(GIVEN TASK) Please write out the material from the line containing "The width and height of the screenshot is (219, 126)." through the end, leaving out the pictures.

##### EXERCISE DATA

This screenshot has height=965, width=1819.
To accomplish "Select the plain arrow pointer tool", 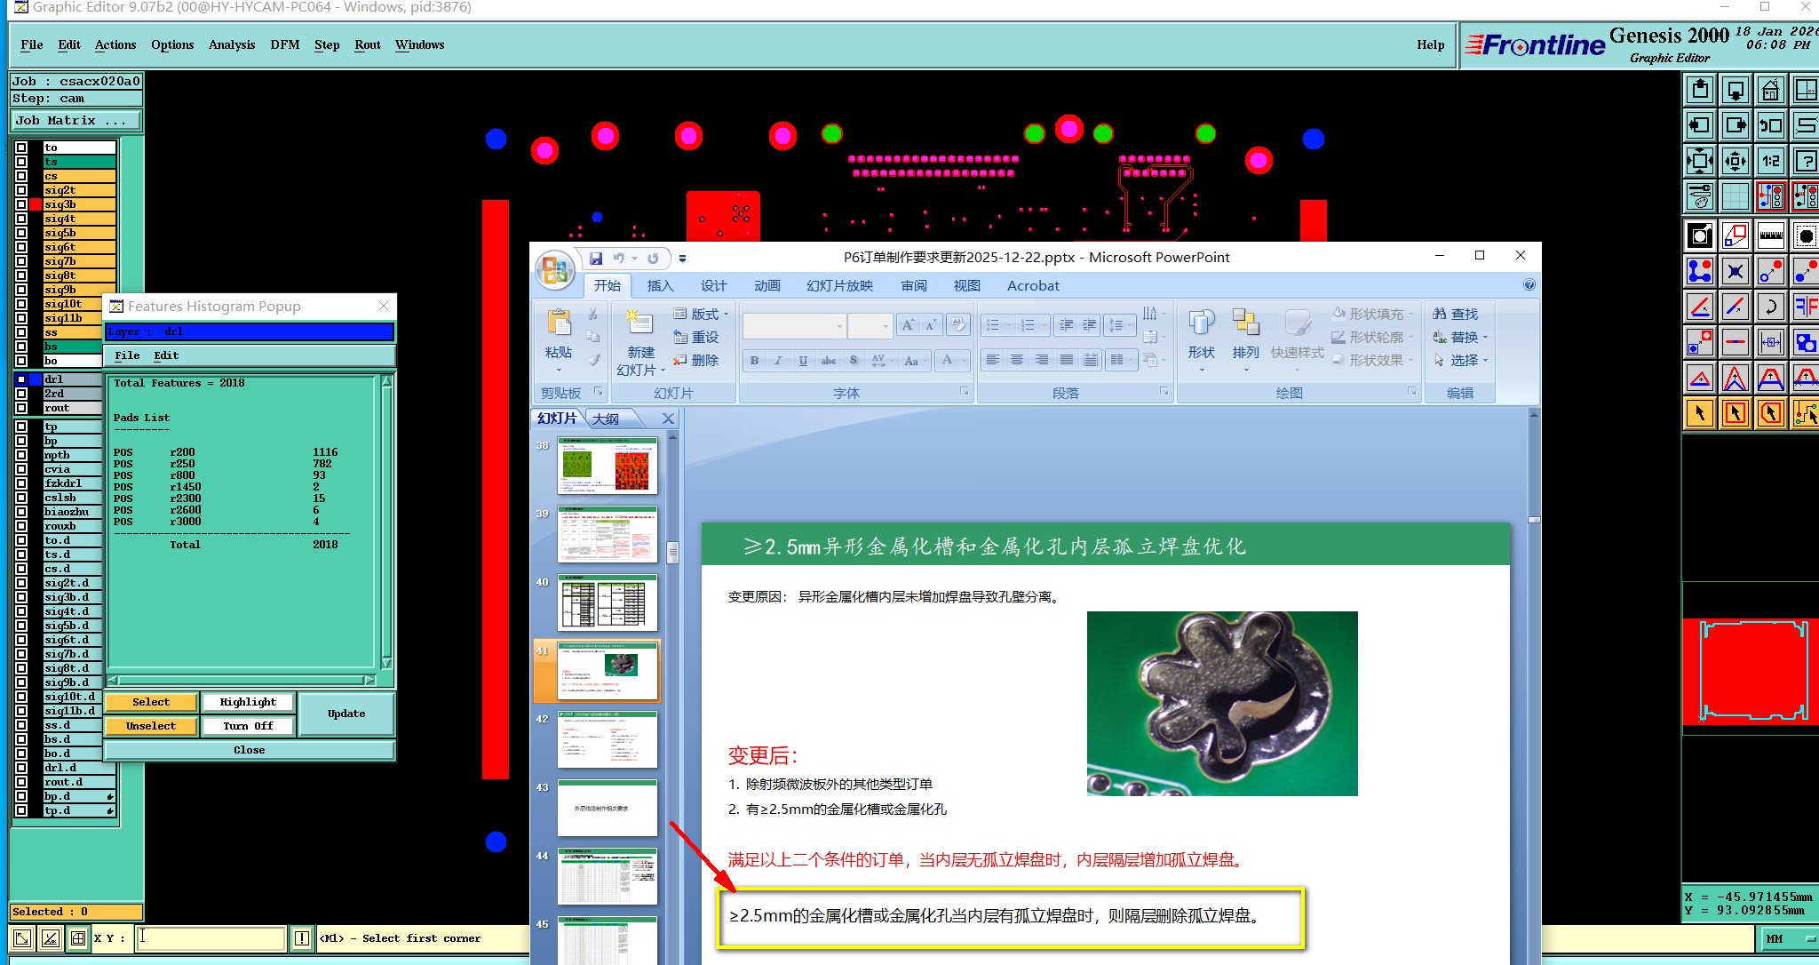I will point(1699,413).
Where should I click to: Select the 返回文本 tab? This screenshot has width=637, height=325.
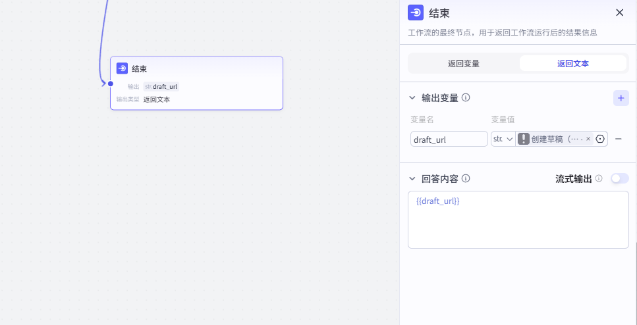point(572,64)
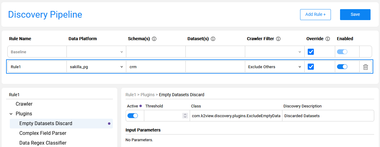Open the Data Regex Classifier plugin
The width and height of the screenshot is (380, 147).
tap(43, 143)
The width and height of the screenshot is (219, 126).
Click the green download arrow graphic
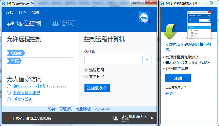(169, 31)
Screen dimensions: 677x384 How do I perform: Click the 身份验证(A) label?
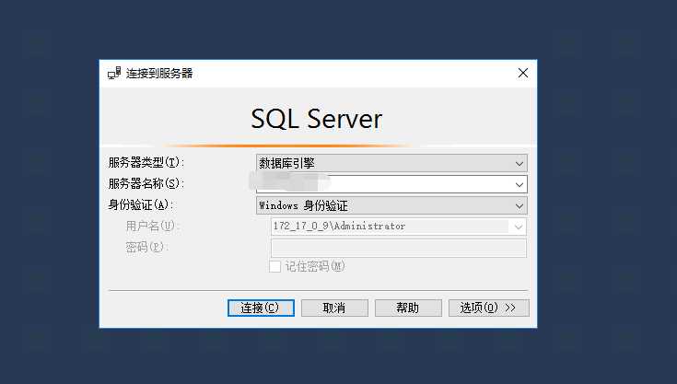pos(141,205)
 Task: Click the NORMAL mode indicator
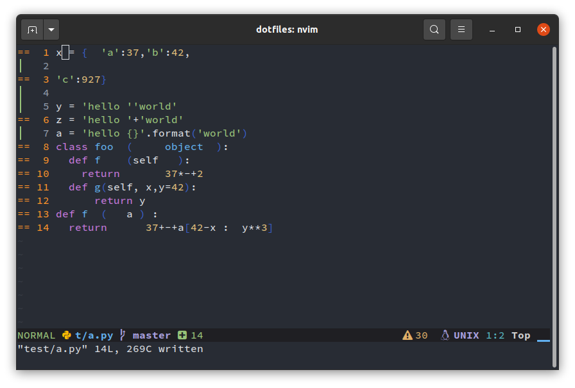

##########

(TASK SOLUTION)
The width and height of the screenshot is (219, 126).
Click the green download arrow graphic
(169, 31)
Screen dimensions: 677x384 How do I perform: Click the 身份验证(A) label?
pos(141,205)
 Task: Click the NORMAL mode indicator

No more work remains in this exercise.